Saved data entries
•••••
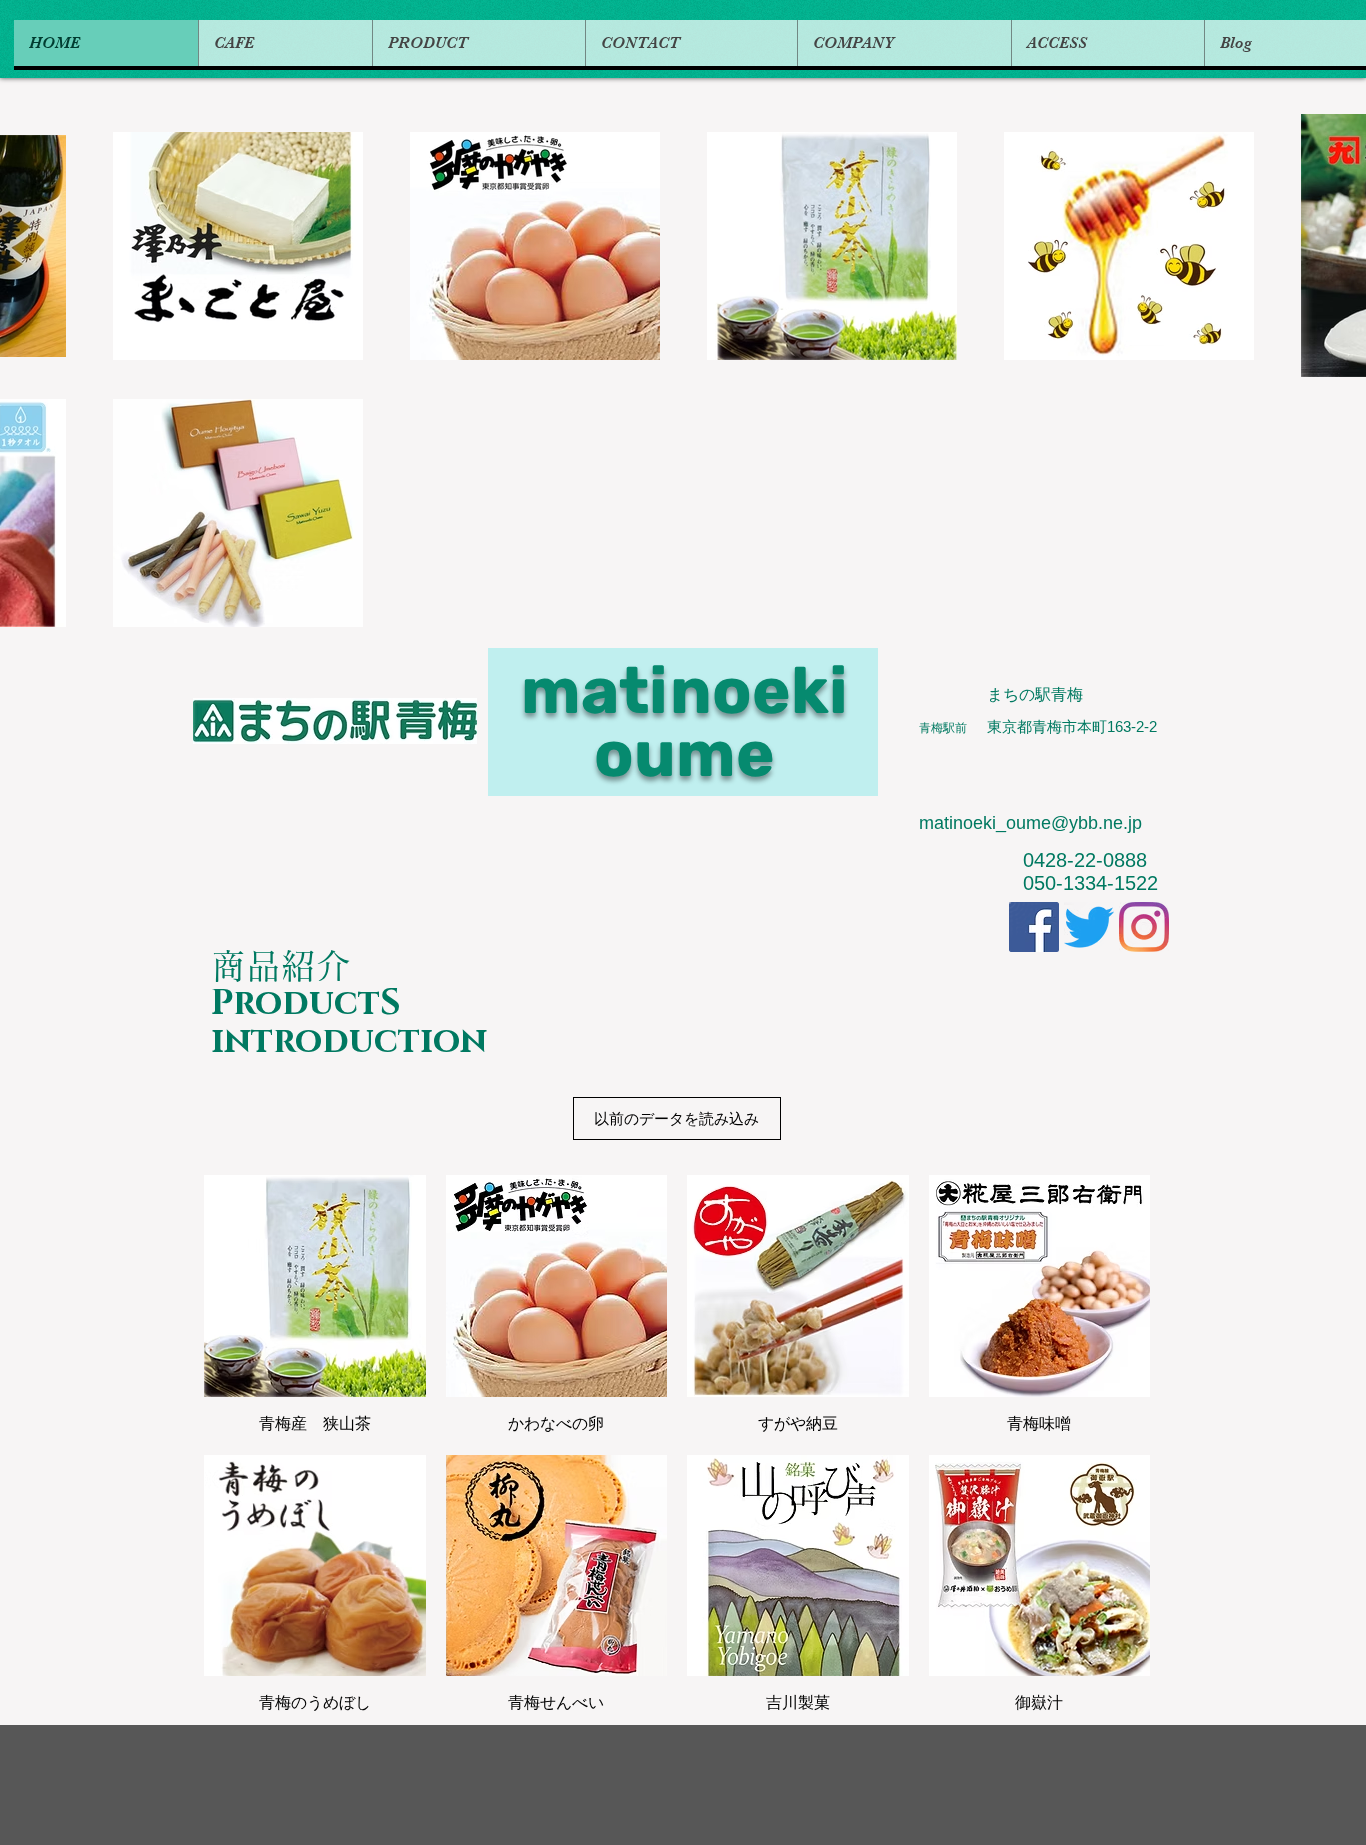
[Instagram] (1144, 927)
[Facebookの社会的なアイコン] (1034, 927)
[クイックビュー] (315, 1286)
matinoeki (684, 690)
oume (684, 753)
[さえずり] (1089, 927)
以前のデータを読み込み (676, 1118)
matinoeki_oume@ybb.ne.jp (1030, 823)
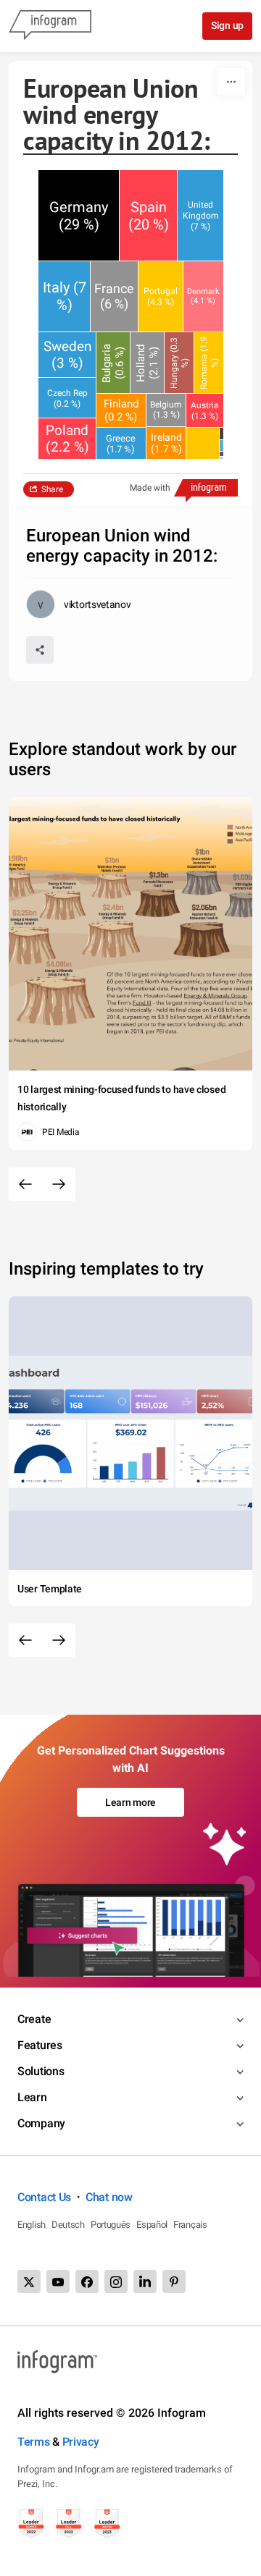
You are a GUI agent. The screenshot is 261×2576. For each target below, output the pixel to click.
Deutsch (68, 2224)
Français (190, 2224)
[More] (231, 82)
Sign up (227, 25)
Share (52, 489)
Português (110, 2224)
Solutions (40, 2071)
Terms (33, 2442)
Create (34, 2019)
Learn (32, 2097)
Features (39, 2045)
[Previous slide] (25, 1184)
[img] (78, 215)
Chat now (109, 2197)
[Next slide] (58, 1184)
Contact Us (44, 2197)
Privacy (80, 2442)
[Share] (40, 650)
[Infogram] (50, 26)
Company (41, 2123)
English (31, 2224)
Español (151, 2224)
•••••
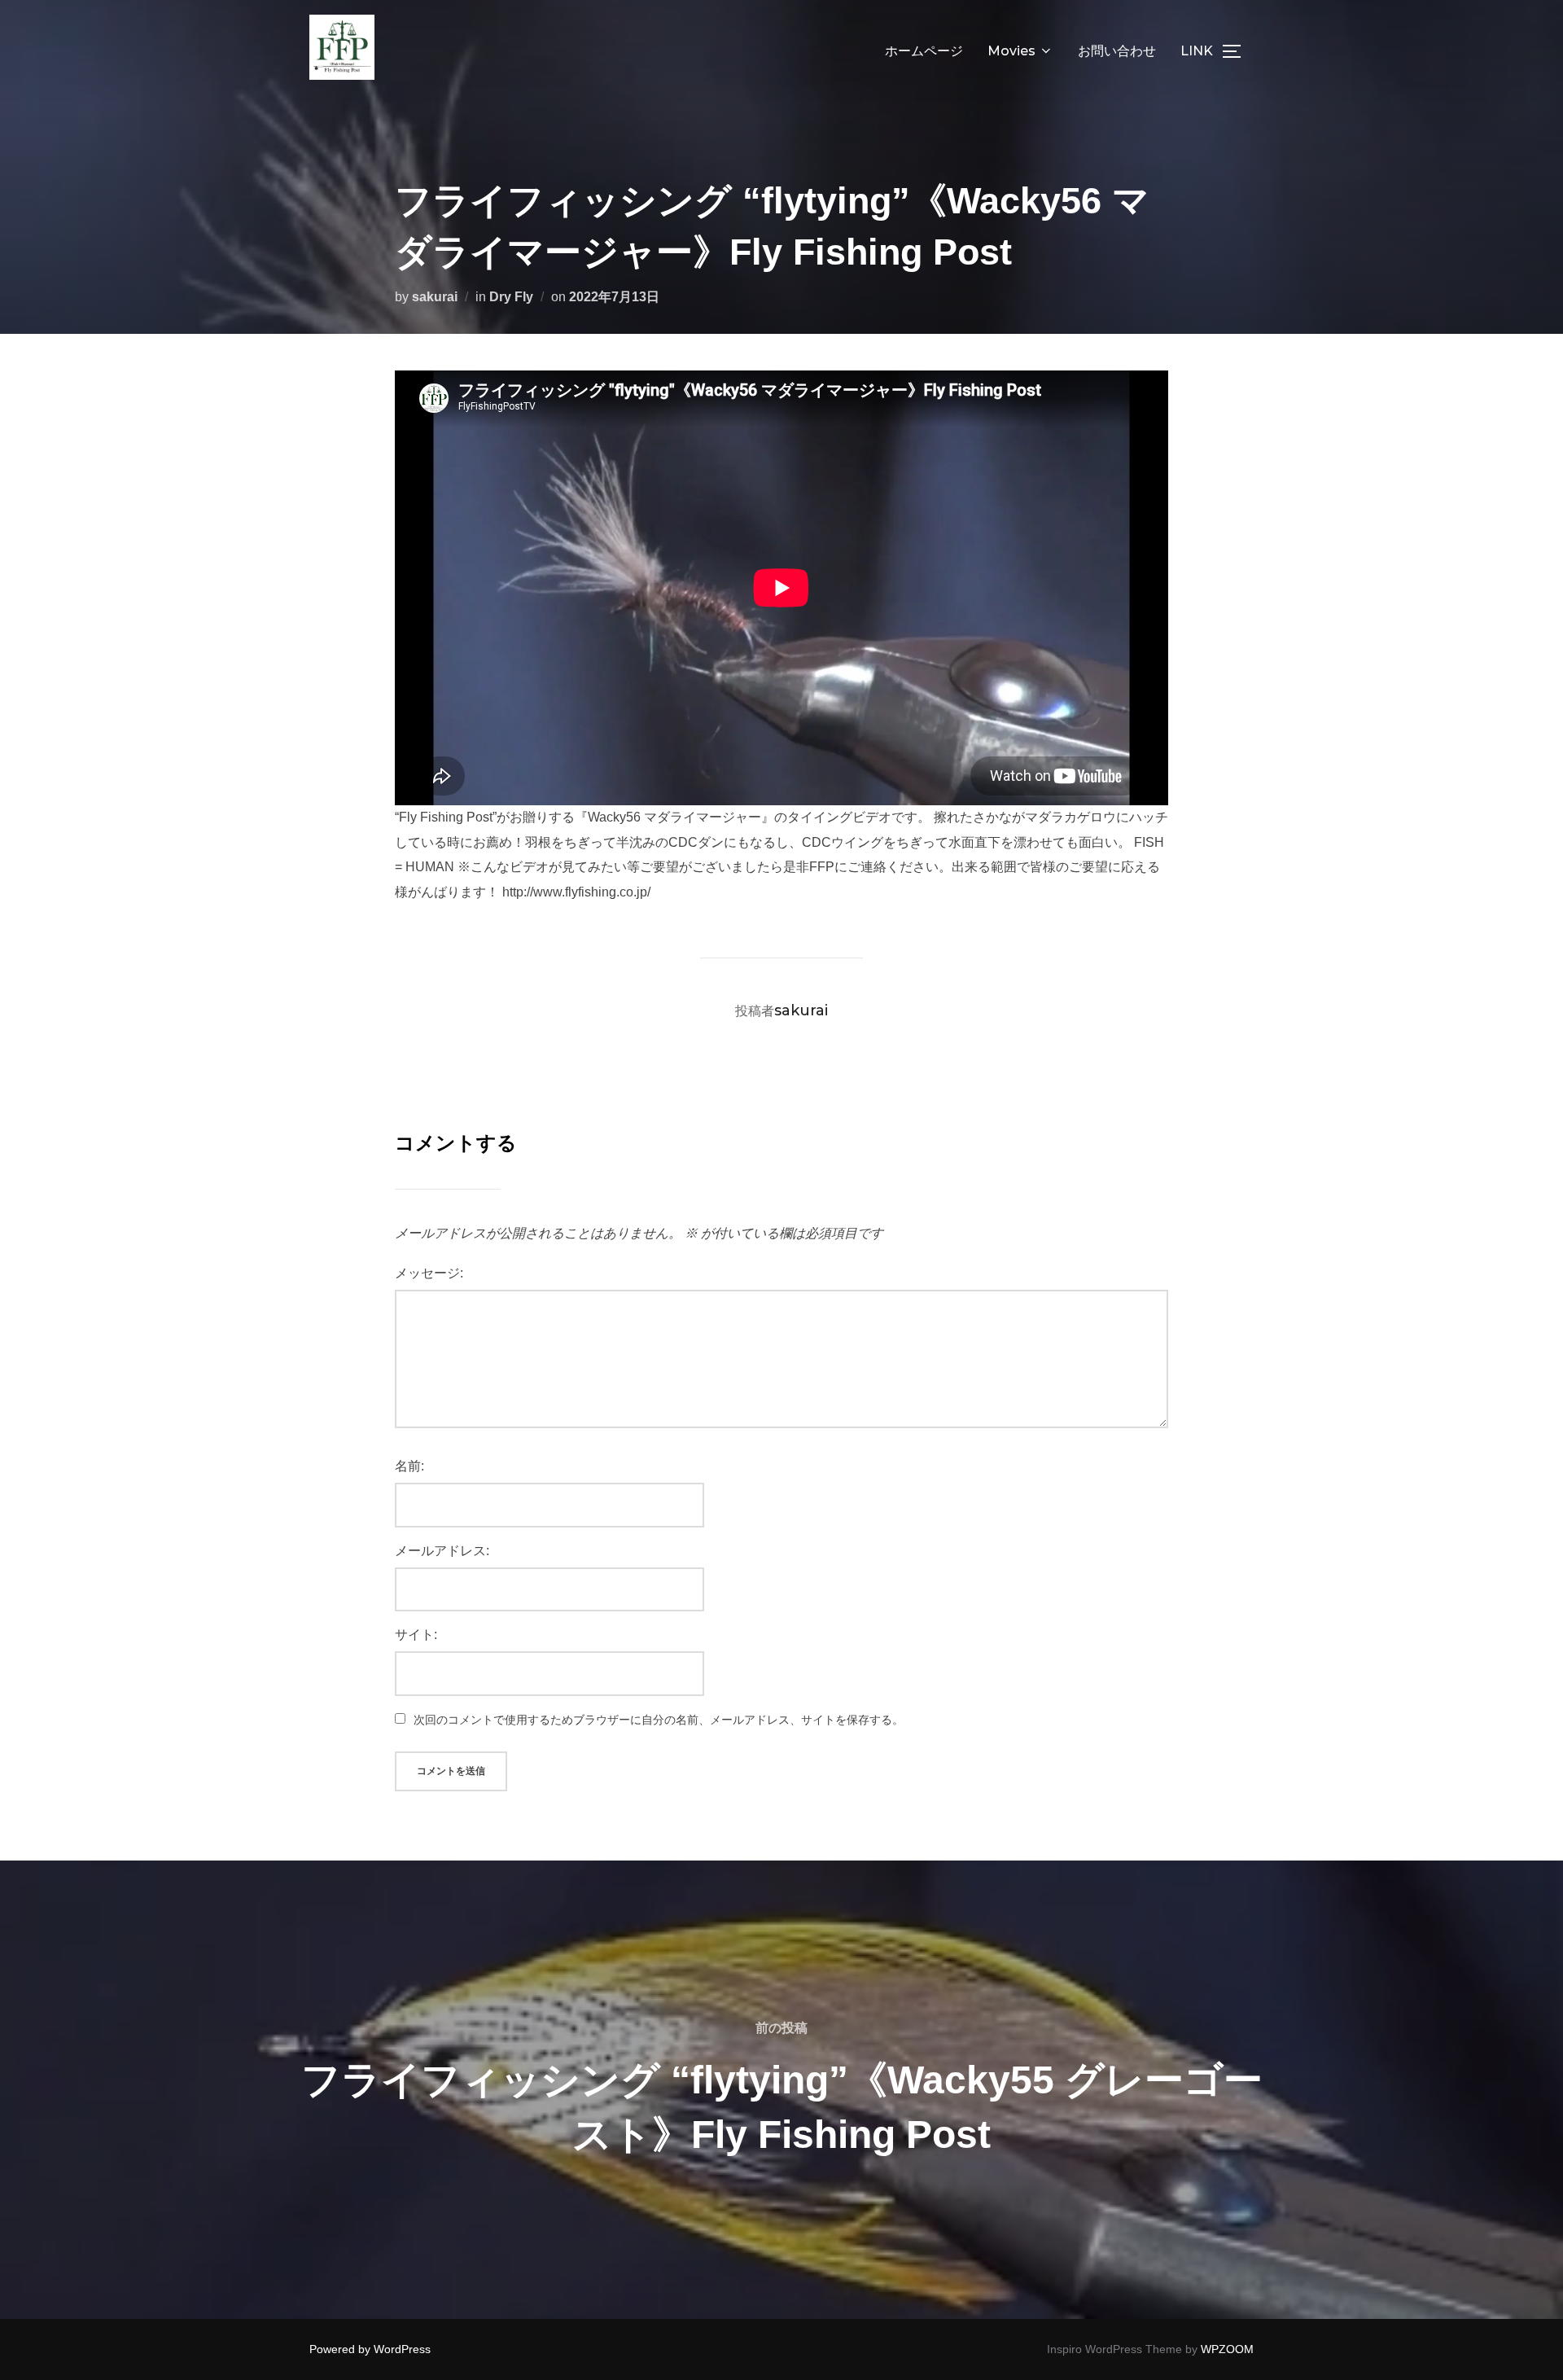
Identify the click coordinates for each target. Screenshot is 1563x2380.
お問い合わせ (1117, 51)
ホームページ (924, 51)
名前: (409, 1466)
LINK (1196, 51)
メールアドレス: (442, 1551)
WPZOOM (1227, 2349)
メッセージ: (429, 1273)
•••••
_WHAT YOU HAVE TO DO_
Only the number is needed: please work out how many lines in the data contain the string "target".

_EXERCISE RESULT_
2